Dantes é que era

Inês Teotónio Pereira , i-online 3 Nov 2012
E é no âmbito desta catarse sociológica que chegamos a uma das mais sólidas evidências dos tempos modernos: dantes é que era fácil ter filhos


Nada como esta frase para criar o consenso nacional. Morremos de saudades de dantes e passamos a nossa existência a reclamar por dantes com uma lágrima no canto do olho. Se pudéssemos vivíamos sempre em dantes. Emigrávamos para lá. Porque dantes é que era. Dantes é que se sabia educar, dantes é que os homens eram honestos e as mulheres virtuosas, dantes é que se trabalhava, dantes é que se respeitavam as pessoas, dantes é que o país era respeitado, dantes é que se poupava, dantes é que havia maneiras, dantes é que se podia andar na rua, dantes é que a esquerda não era burguesa e a direita era católica, dantes não havia tantos gatunos, dantes havia princípios, dantes os rapazes eram homens a sério, dantes os jovens tinham mais de dois neurónios. Enfim, dantes é que era. E qualquer dantes é melhor do que agora, seja esse dantes de há cinco, de há 20 ou de há 40 anos atrás.
Agora não. Agora está tudo ao contrário. Não há ponta do presente por onde se possa pegar. O país é o mesmo e as pessoas estão só um pouco mais velhas, no entanto, todos sabemos que está tudo do avesso. É um facto. O presente é uma desgraça. E o mais estranho é que ninguém sabe porquê. Há teorias várias sobre a origem desta desgraça que vão da televisão à CEE passando pelo Mário Soares, a minissaia, os bancos, a PAC ou a globalização, mas não há consenso e a pouca vergonha adensa-se sem que os verdadeiros culpados sejam denunciados.

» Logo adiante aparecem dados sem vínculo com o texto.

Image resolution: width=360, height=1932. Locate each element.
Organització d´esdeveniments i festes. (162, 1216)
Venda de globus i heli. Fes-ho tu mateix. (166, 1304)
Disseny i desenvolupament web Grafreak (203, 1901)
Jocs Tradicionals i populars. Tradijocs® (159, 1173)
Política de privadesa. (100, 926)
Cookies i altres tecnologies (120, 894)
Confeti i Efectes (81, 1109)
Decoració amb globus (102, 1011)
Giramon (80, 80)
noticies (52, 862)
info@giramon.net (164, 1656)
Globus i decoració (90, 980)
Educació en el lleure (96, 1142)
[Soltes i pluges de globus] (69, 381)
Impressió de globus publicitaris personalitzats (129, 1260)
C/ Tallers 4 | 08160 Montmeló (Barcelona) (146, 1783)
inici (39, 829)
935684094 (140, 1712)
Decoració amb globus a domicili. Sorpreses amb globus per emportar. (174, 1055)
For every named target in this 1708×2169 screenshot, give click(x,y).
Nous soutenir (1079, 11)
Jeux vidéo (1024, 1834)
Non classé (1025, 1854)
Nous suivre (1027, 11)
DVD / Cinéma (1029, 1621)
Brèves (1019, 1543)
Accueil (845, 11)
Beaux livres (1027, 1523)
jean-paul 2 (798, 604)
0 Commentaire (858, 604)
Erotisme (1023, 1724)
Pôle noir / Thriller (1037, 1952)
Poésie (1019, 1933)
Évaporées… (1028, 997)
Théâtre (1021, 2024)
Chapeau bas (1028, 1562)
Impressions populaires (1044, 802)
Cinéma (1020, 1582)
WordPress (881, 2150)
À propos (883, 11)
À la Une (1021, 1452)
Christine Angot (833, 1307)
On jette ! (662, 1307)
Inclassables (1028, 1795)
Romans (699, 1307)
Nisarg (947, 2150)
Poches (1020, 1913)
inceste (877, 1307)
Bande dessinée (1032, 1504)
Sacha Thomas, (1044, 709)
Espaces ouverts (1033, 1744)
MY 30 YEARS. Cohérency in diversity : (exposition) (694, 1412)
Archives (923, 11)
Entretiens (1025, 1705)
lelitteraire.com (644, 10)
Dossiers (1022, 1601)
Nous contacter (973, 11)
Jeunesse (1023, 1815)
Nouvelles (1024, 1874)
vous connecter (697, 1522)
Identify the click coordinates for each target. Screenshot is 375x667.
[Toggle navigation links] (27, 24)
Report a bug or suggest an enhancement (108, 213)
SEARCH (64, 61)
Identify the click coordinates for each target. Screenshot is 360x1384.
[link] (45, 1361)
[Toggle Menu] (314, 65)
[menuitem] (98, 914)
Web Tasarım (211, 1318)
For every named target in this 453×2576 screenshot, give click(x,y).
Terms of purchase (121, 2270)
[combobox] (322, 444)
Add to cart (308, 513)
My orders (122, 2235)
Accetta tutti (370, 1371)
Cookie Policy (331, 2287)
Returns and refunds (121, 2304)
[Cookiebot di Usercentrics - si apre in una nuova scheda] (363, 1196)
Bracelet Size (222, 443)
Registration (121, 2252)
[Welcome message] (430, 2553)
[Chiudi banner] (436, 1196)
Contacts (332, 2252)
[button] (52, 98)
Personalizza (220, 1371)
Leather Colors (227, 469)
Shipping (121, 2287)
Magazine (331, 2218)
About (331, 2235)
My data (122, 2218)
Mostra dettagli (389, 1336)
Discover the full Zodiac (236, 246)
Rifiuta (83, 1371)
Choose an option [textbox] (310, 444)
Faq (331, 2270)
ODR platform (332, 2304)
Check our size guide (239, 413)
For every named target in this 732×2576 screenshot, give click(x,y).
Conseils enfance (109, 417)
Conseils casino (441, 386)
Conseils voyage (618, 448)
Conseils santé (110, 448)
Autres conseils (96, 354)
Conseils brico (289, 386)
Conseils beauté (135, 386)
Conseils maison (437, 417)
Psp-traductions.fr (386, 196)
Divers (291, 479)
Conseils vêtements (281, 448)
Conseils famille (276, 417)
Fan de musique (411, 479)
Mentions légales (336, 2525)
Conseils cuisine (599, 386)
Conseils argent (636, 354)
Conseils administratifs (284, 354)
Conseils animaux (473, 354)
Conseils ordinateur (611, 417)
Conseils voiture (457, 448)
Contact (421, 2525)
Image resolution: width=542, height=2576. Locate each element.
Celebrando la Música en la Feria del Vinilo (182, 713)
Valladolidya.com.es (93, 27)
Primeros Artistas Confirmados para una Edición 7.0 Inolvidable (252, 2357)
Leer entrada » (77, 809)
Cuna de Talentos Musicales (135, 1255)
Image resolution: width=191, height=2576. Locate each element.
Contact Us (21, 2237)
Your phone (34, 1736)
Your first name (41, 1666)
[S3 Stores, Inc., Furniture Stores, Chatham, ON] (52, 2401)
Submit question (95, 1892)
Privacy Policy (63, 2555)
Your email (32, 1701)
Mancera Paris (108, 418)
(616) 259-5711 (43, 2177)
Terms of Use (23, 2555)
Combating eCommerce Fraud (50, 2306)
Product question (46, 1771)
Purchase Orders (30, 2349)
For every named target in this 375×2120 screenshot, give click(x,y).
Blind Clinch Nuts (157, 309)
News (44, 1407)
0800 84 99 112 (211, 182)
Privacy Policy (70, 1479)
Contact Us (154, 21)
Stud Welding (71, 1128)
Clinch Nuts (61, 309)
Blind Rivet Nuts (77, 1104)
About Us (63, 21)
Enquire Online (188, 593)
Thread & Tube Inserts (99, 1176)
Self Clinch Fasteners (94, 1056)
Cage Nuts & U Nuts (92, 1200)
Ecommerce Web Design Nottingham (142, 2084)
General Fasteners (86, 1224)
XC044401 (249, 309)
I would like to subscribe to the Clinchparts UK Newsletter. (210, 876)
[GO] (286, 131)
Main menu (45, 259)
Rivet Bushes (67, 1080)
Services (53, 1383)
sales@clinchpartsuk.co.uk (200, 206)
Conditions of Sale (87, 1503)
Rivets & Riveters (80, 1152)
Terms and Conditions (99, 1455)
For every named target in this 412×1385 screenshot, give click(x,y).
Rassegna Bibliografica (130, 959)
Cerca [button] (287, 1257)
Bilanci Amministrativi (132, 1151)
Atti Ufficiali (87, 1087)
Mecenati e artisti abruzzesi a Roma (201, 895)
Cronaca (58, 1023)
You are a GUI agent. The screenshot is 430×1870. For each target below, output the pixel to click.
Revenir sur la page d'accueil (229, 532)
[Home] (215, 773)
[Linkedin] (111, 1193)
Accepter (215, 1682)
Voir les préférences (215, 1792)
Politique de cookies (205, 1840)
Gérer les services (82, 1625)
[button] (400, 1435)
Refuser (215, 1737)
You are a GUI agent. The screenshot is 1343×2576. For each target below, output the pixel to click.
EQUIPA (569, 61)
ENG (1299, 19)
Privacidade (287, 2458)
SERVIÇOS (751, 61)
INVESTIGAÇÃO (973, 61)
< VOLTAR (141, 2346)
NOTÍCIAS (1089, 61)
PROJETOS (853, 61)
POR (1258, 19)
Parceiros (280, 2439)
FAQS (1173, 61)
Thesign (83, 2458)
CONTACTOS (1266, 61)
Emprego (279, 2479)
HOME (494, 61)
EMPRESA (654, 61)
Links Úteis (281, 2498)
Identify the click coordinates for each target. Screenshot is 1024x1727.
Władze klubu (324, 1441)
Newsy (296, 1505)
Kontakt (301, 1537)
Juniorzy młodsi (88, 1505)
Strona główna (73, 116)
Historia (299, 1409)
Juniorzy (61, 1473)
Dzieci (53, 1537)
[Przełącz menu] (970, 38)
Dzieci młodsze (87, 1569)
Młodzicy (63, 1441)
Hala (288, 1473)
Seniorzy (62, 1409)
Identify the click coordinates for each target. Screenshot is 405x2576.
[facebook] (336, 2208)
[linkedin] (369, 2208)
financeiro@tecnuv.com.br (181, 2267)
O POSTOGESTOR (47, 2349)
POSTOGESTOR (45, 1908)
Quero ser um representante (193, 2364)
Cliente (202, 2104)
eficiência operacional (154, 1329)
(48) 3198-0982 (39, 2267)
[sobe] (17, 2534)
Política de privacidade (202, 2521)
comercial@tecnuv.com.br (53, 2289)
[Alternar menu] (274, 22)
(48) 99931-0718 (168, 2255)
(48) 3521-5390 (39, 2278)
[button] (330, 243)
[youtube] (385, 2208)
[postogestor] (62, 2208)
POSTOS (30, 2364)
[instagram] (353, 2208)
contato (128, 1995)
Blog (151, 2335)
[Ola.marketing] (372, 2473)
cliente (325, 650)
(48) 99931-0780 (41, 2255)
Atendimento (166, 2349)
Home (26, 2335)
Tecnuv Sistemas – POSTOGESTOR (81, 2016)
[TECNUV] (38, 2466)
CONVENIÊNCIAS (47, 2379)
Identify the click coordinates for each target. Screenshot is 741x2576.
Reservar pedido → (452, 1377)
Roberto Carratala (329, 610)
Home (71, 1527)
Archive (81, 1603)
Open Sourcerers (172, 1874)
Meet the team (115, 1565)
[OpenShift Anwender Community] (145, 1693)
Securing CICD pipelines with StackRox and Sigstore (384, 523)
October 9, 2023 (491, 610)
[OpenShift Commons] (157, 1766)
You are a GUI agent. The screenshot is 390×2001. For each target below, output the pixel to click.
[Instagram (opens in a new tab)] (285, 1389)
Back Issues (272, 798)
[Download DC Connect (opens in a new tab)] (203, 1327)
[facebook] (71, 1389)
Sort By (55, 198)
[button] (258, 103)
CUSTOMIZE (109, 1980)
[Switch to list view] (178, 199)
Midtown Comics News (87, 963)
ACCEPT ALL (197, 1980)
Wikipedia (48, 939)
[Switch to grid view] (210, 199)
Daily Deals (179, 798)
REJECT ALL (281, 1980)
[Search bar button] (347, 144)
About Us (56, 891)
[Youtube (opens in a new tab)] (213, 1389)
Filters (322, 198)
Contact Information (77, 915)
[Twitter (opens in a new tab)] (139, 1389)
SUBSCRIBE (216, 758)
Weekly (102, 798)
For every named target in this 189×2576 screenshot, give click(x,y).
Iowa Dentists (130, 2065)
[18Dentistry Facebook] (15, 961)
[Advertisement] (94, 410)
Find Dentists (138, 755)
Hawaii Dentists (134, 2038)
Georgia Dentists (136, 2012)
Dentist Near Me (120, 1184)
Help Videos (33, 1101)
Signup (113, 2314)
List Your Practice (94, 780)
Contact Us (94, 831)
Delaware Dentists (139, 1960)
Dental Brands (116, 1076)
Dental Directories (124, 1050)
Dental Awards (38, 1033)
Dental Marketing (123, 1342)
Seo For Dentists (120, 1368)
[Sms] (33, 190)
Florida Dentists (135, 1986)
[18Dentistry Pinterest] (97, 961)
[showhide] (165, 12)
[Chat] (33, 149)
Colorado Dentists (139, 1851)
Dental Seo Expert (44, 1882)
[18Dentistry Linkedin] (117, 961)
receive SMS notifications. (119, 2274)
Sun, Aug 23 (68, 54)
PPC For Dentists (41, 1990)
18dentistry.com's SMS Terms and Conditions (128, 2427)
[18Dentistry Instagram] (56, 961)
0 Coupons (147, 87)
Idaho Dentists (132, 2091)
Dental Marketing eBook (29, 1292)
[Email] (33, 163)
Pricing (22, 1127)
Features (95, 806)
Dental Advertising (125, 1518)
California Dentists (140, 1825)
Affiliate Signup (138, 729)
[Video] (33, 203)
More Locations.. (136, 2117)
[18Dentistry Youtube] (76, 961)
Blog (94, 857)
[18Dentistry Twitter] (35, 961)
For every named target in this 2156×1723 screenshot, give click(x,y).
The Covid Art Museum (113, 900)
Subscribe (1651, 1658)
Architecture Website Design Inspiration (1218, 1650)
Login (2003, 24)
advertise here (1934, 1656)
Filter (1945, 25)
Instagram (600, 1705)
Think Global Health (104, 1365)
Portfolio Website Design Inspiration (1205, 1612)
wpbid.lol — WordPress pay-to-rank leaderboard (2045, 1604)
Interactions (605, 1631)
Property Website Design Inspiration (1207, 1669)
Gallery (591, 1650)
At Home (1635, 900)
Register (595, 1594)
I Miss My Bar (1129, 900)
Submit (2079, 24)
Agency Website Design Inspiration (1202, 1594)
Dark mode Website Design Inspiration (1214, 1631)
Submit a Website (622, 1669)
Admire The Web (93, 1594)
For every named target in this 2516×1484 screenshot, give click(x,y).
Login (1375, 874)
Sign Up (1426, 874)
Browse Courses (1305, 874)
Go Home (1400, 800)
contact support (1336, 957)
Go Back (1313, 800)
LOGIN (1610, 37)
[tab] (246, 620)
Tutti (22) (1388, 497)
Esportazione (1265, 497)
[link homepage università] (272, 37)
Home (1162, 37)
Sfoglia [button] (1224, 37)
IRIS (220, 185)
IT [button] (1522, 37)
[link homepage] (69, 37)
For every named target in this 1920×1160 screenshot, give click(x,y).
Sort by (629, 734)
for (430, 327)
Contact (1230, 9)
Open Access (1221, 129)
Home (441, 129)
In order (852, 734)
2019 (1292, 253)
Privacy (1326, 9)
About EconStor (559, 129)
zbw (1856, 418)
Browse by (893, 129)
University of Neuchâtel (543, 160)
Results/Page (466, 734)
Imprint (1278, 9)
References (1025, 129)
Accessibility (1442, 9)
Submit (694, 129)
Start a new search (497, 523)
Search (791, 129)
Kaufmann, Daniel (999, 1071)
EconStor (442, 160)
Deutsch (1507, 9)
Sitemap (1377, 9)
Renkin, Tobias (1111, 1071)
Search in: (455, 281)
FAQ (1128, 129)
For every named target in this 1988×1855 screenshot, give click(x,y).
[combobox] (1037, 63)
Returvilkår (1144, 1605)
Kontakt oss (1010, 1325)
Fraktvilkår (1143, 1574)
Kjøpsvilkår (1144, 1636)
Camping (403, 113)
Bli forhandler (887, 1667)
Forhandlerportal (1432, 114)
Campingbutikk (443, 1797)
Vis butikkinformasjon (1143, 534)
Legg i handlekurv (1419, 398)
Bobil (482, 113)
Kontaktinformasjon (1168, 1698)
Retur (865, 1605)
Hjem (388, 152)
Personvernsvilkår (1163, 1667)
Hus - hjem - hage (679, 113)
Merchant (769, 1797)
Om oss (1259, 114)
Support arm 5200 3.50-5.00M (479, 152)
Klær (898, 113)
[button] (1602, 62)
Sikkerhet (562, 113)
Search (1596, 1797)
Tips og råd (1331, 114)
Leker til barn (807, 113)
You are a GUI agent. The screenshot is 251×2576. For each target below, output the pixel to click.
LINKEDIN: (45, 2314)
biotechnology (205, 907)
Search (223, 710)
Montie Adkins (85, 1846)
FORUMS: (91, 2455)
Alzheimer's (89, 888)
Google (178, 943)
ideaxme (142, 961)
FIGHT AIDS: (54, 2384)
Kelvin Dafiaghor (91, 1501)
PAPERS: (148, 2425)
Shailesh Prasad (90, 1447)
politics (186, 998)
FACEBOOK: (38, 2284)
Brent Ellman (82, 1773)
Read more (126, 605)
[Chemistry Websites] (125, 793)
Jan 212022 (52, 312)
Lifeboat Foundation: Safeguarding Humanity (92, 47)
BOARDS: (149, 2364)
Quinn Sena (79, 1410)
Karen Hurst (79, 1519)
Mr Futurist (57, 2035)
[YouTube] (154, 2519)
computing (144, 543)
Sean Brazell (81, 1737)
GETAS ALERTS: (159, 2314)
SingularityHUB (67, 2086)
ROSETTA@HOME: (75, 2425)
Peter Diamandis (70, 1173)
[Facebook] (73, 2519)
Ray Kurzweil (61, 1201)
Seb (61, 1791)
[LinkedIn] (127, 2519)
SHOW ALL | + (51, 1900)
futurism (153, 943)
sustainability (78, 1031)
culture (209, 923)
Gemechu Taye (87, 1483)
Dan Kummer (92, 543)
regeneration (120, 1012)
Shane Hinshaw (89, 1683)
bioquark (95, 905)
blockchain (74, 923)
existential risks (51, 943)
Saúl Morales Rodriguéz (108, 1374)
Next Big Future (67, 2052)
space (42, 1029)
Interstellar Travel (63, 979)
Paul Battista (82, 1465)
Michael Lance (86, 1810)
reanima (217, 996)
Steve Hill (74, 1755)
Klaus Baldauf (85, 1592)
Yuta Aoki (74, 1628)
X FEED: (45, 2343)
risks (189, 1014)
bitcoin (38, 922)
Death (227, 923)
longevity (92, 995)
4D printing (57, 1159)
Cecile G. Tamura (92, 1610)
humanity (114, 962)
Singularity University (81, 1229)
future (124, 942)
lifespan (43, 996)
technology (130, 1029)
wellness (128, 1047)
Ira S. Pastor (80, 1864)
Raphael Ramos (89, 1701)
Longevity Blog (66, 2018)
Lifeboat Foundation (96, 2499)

E é no âmbito desta catarse sociológica que chegamos a uma das mais sólidas evidências dos tempos modernos: dantes é que era fácil ter filhos. Agora, com o mundo assim, é quase uma maldade ter filhos pois eles estariam bem melhor não existindo. Agora não há condições. Dantes havia condições e a prova disso é que nós nascemos todos dantes.
Ora se é um facto que dantes a esquerda era menos burguesa e a direita mais católica, já não concordo com esta última evidência. E porquê? Porque não imagino como seria ter filhos sem, por exemplo, uma máquina de lavar roupa ou de lavar loiça, como dantes, em que existiam alguidares, sabão azul e branco e tanques como alternativa. Também não acho que fosse simples ter filhos sem microondas, papas instantâneas, escolas por todo o lado, hospitais e centros de saúde em cada concelho, programas de televisão infantis a todos os minutos, direitos da criança em catadupa, carros ou elevadores. Como era dantes. Imagine como seria ter filhos sem epidural, licenças de maternidade ou fraldas descartáveis? Para onde ia todo aquele cocó? E o alfinete da fralda seria legal? Como é que se fazia o jantar numa hora e sem a ajuda inestimável dos hipermercados? Quando é que se tinha tempo para trabalhar? Como é que se faziam e transportavam as compras? Quem transportava as bilhas de gás para podermos aquecer os nossos meninos à noite? E como é que se ia para o Algarve sem auto-estradas? E tudo isto sem telemóvel para podermos controlar os nossos filhos.
Dantes, meus senhores, é que não era. Dantes só era mais fácil ter filhos para quem tinha mais dinheiro. Agora, no malfadado tempo presente, não há crise que nos roube a máquina de lavar roupa – uma das mais relevantes protagonistas das funções sociais – ou as fraldas descartáveis – uma das mais importantes invenções em prol do incremento da natalidade. Dantes era uma grande porcaria.